What you have to do
Update the records below by changing every "The width and height of the screenshot is" to "The screenshot dimensions are" and keeping everything else the same.

Entries supplied
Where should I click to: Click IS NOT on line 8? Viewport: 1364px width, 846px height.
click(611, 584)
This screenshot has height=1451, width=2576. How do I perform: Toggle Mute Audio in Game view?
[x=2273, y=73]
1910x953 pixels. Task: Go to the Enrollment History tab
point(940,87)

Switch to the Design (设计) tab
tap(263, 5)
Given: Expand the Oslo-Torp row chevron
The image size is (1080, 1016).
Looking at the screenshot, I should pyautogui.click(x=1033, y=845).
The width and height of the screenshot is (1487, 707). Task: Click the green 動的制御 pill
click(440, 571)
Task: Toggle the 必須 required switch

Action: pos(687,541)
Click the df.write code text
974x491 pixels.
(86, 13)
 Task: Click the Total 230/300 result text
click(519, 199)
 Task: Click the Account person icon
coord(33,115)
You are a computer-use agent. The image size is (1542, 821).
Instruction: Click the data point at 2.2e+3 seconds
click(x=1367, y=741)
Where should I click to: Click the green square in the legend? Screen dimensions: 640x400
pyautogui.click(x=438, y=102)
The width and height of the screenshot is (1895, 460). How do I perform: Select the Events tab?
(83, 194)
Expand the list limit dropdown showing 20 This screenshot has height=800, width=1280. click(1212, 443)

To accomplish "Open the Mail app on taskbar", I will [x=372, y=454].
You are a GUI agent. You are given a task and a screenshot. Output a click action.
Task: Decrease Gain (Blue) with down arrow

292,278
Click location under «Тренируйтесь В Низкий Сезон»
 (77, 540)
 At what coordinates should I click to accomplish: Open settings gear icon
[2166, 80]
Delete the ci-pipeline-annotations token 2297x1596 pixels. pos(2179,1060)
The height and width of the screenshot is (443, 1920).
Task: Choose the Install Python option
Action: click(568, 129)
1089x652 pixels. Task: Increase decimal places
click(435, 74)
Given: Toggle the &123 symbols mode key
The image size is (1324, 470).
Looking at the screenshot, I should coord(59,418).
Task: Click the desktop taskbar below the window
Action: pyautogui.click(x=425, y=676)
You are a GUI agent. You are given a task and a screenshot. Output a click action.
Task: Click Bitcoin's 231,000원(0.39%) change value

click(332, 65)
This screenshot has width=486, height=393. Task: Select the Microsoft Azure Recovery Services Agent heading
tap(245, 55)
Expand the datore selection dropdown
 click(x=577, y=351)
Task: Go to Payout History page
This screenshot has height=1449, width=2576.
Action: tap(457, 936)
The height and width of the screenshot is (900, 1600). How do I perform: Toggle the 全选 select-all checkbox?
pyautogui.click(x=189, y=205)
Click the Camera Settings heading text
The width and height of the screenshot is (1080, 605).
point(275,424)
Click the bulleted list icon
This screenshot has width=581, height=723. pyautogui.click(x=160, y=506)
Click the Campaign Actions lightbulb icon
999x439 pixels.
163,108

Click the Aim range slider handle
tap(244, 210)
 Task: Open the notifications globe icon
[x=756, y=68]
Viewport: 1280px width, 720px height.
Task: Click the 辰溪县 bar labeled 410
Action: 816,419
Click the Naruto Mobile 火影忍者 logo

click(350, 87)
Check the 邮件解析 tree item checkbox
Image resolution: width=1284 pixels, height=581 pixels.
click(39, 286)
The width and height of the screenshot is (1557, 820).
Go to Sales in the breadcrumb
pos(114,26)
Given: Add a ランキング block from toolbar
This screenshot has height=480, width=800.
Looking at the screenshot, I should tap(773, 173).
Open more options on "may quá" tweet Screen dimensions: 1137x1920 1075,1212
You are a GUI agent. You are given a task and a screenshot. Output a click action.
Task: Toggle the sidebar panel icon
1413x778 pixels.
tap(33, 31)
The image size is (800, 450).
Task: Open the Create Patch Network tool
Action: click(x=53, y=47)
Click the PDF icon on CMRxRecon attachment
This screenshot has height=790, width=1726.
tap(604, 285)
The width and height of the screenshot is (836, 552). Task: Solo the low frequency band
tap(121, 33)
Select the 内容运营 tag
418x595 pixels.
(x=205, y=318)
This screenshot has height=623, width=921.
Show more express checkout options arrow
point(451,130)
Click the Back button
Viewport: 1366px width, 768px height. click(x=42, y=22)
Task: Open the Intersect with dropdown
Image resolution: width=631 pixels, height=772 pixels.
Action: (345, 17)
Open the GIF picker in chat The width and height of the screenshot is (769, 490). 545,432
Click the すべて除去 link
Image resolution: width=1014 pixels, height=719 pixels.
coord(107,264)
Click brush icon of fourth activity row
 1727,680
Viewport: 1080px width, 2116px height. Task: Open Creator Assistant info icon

Expected answer
Where should I click to: Click IS NOT on line 8? Viewport: 1364px width, 846px height.
click(611, 584)
This screenshot has height=1451, width=2576. How do I perform: Toggle Mute Audio in Game view?
[x=2273, y=73]
1910x953 pixels. Task: Go to the Enrollment History tab
point(940,87)

Switch to the Design (设计) tab
tap(263, 5)
Given: Expand the Oslo-Torp row chevron
The image size is (1080, 1016).
Looking at the screenshot, I should pyautogui.click(x=1033, y=845).
The screenshot dimensions are (1487, 707). Task: Click the green 動的制御 pill
click(440, 571)
Task: Toggle the 必須 required switch

Action: pos(687,541)
Click the df.write code text
974x491 pixels.
(86, 13)
 Task: Click the Total 230/300 result text
click(519, 199)
 Task: Click the Account person icon
coord(33,115)
You are a computer-use agent. The image size is (1542, 821).
Instruction: Click the data point at 2.2e+3 seconds
click(x=1367, y=741)
Where should I click to: Click the green square in the legend? Screen dimensions: 640x400
pyautogui.click(x=438, y=102)
The screenshot dimensions are (1895, 460). How do I perform: Select the Events tab?
(83, 194)
Expand the list limit dropdown showing 20 This screenshot has height=800, width=1280. click(1212, 443)

To accomplish "Open the Mail app on taskbar", I will [x=372, y=454].
You are a GUI agent. You are given a task and a screenshot. Output a click action.
Task: Decrease Gain (Blue) with down arrow

292,278
Click location under «Тренируйтесь В Низкий Сезон»
 (77, 540)
 At what coordinates should I click to accomplish: Open settings gear icon
[2166, 80]
Delete the ci-pipeline-annotations token 2297x1596 pixels. pos(2179,1060)
The height and width of the screenshot is (443, 1920).
Task: Choose the Install Python option
Action: click(568, 129)
1089x652 pixels. Task: Increase decimal places
click(435, 74)
Given: Toggle the &123 symbols mode key
The image size is (1324, 470).
Looking at the screenshot, I should coord(59,418).
Task: Click the desktop taskbar below the window
Action: pyautogui.click(x=425, y=676)
You are a GUI agent. You are given a task and a screenshot. Output a click action.
Task: Click Bitcoin's 231,000원(0.39%) change value

click(332, 65)
This screenshot has width=486, height=393. Task: Select the Microsoft Azure Recovery Services Agent heading
tap(245, 55)
Expand the datore selection dropdown
 click(x=577, y=351)
Task: Go to Payout History page
This screenshot has height=1449, width=2576.
Action: tap(457, 936)
The height and width of the screenshot is (900, 1600). How do I perform: Toggle the 全选 select-all checkbox?
pyautogui.click(x=189, y=205)
Click the Camera Settings heading text
The screenshot dimensions are (1080, 605).
point(275,424)
Click the bulleted list icon
This screenshot has width=581, height=723. pyautogui.click(x=160, y=506)
Click the Campaign Actions lightbulb icon
999x439 pixels.
163,108

Click the Aim range slider handle
tap(244, 210)
 Task: Open the notifications globe icon
[x=756, y=68]
Viewport: 1280px width, 720px height.
Task: Click the 辰溪县 bar labeled 410
Action: 816,419
Click the Naruto Mobile 火影忍者 logo

click(350, 87)
Check the 邮件解析 tree item checkbox
Image resolution: width=1284 pixels, height=581 pixels.
click(39, 286)
The screenshot dimensions are (1557, 820).
Go to Sales in the breadcrumb
pos(114,26)
Given: Add a ランキング block from toolbar
This screenshot has height=480, width=800.
Looking at the screenshot, I should tap(773, 173).
Open more options on "may quá" tweet Screen dimensions: 1137x1920 1075,1212
You are a GUI agent. You are given a task and a screenshot. Output a click action.
Task: Toggle the sidebar panel icon
1413x778 pixels.
tap(33, 31)
The image size is (800, 450).
Task: Open the Create Patch Network tool
Action: click(x=53, y=47)
Click the PDF icon on CMRxRecon attachment
This screenshot has height=790, width=1726.
tap(604, 285)
The screenshot dimensions are (836, 552). Task: Solo the low frequency band
tap(121, 33)
Select the 内容运营 tag
418x595 pixels.
(x=205, y=318)
This screenshot has height=623, width=921.
Show more express checkout options arrow
point(451,130)
Click the Back button
Viewport: 1366px width, 768px height. click(x=42, y=22)
Task: Open the Intersect with dropdown
Image resolution: width=631 pixels, height=772 pixels.
Action: (345, 17)
Open the GIF picker in chat The screenshot dimensions are (769, 490). 545,432
Click the すべて除去 link
Image resolution: width=1014 pixels, height=719 pixels.
coord(107,264)
Click brush icon of fourth activity row
 1727,680
Viewport: 1080px width, 2116px height. Task: Open Creator Assistant info icon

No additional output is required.